The other false narrative that they have been trying to build is that, somehow, these asylum seekers are taking resources away from economic immigrants. This isn't a new narrative Jason Kenney would peddle it constantly when he was immigration minister, but no matter that it was debunked then, Kenney and the other Conservatives would keep promoting it. The notion that refugee claimants and asylum seekers somehow keep "law-abiding" immigrants from coming in, or that they can somehow "jump the queue," has been used to try and turn immigrants against refugee claimants and asylum seekers for the sake of trying to gain political points. It's entirely false there is no queue for refugees or asylum seekers, but a process that helps ensure that the most vulnerable are able to be given status in Canada, and it means ensuring that they have the documentary evidence to prove their claims something that the IRB needs better resources to deal with. Immigrants are a separate process, with separate staff, and separate resources, even though they are housed in the same federal department. Even at the IRB, the tribunal members who determine immigration appeals and refugee claims are separate. One doesn't take away from the other, and yet they push this narrative to score points.
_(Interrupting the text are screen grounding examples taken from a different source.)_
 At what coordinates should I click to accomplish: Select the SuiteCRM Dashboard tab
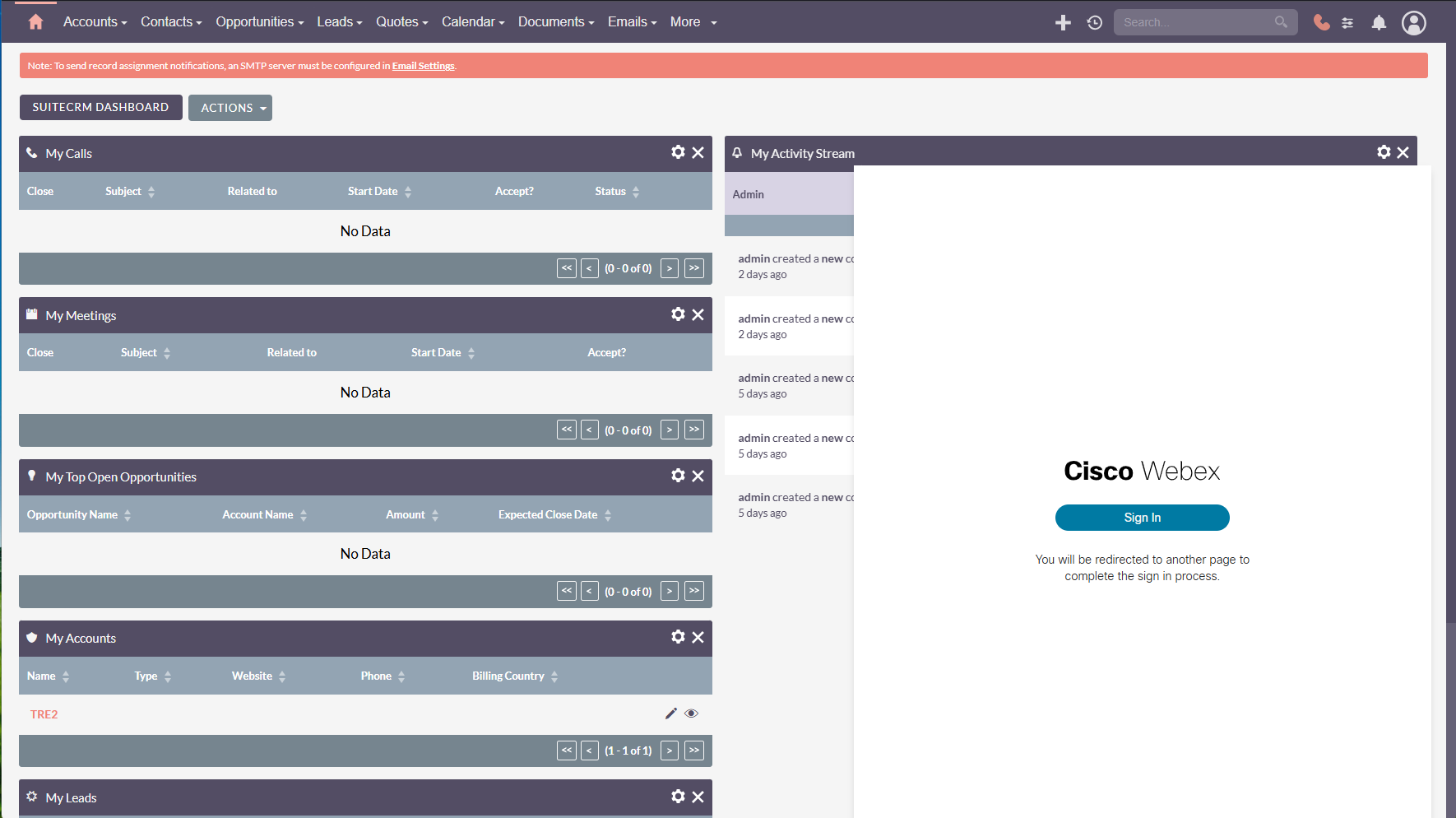100,107
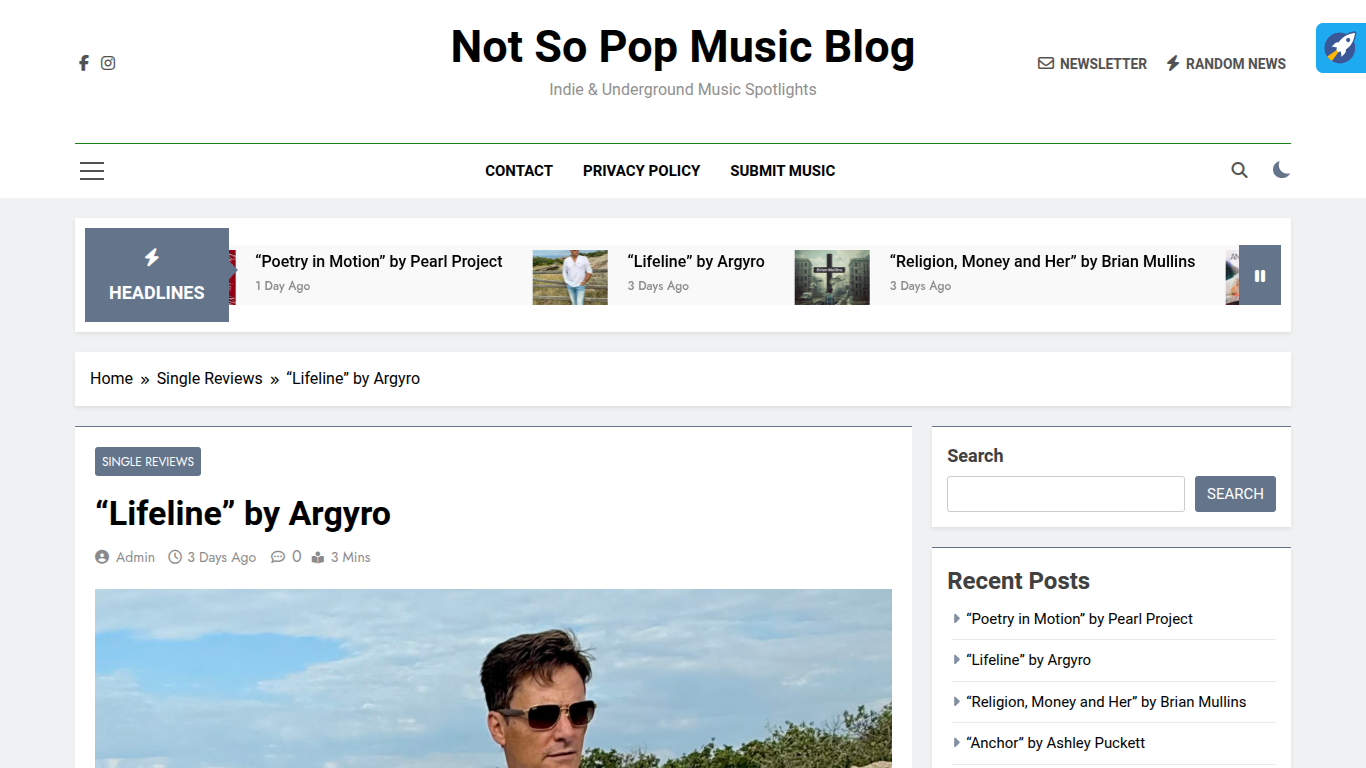1366x768 pixels.
Task: Select the Submit Music menu item
Action: 782,171
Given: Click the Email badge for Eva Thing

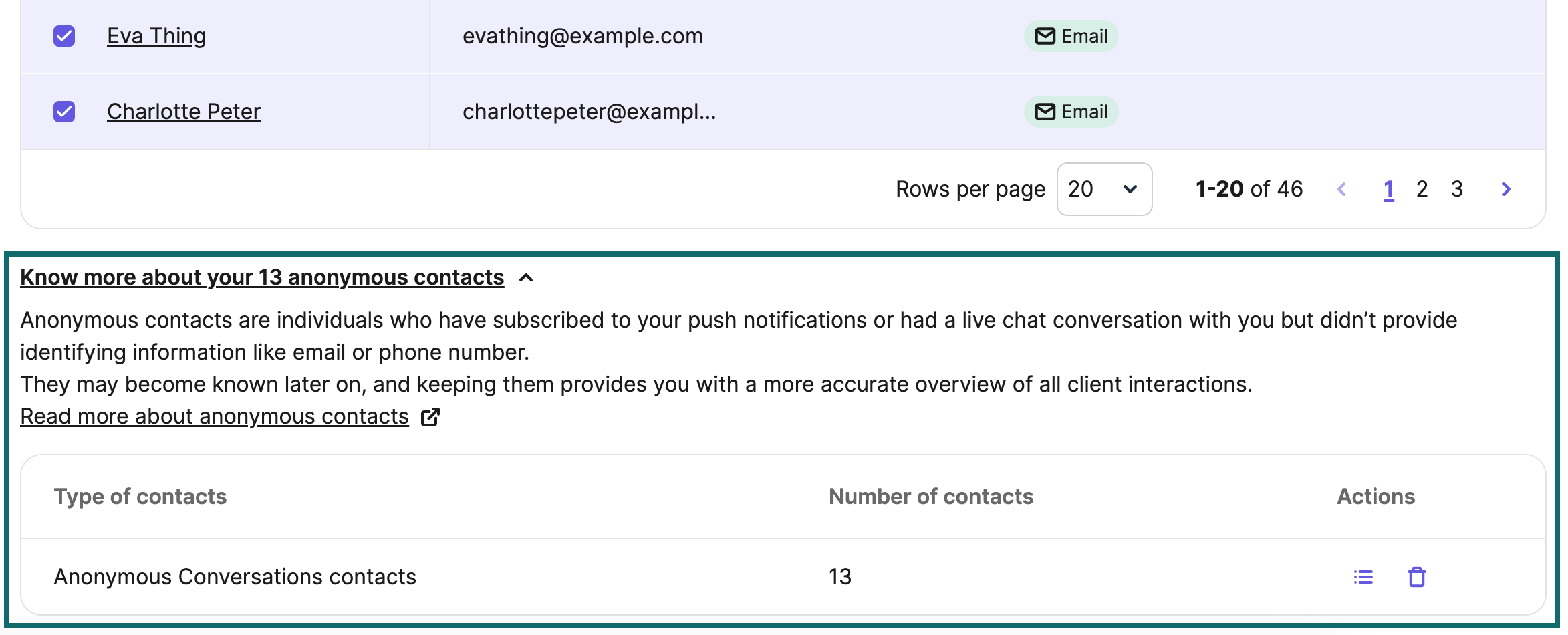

Which brings us to the other false notion that they are trying to push that the federal government resettling Syrian refugees and not sufficiently "securing" the American border has created a problem of would-be terrorists entering the country. Never mind that there is absolutely no evidence of this, and even if, on the odd chance, that we did admit a radicalized extremist as part of refugee resettlement or someone who crossed the border irregularly and the vetting process upon registration didn't catch someone, the incidence is so low as to be almost statistically zero. But again, this is where the facts don't matter for the service of the narrative, and that they can't present easy solutions to the problem of those who are born in Canada who become radicalized is inconvenient. Instead, it's easier to present a false notion that we are somehow under siege and that the Liberal government is asleep at the switch and endangering the lives of Canadians.
It's not a stretch to note that this kind of rhetoric is Trumpian in nature, and has the same intended effect of using falsehoods to rile up low-information voters in order to try and make them angry enough to vote in certain ways. We've seen it be used in Canada recently to stoke populist outrage that is being seen in the kinds of xenophobic language employed by followers of Rebel Media, and among the so-called "Yellow Vest" followers in some parts of the country, where anger over pipelines has been enmeshed with concerns over border security and conspiracy theories about the UN plotting a world government. By stoking this kind of paranoia, Andrew Scheer and his Conservatives think that they can try and create a wedge that will attract voters to them with the promise of easy solutions that don't actually exist in the real world, apparently unaware that the anger they are fomenting doesn't easily dissipate when a new government doesn't have the magic wand they claimed to have. It's a dangerous game they're playing, and it will have longer-term consequences than they think.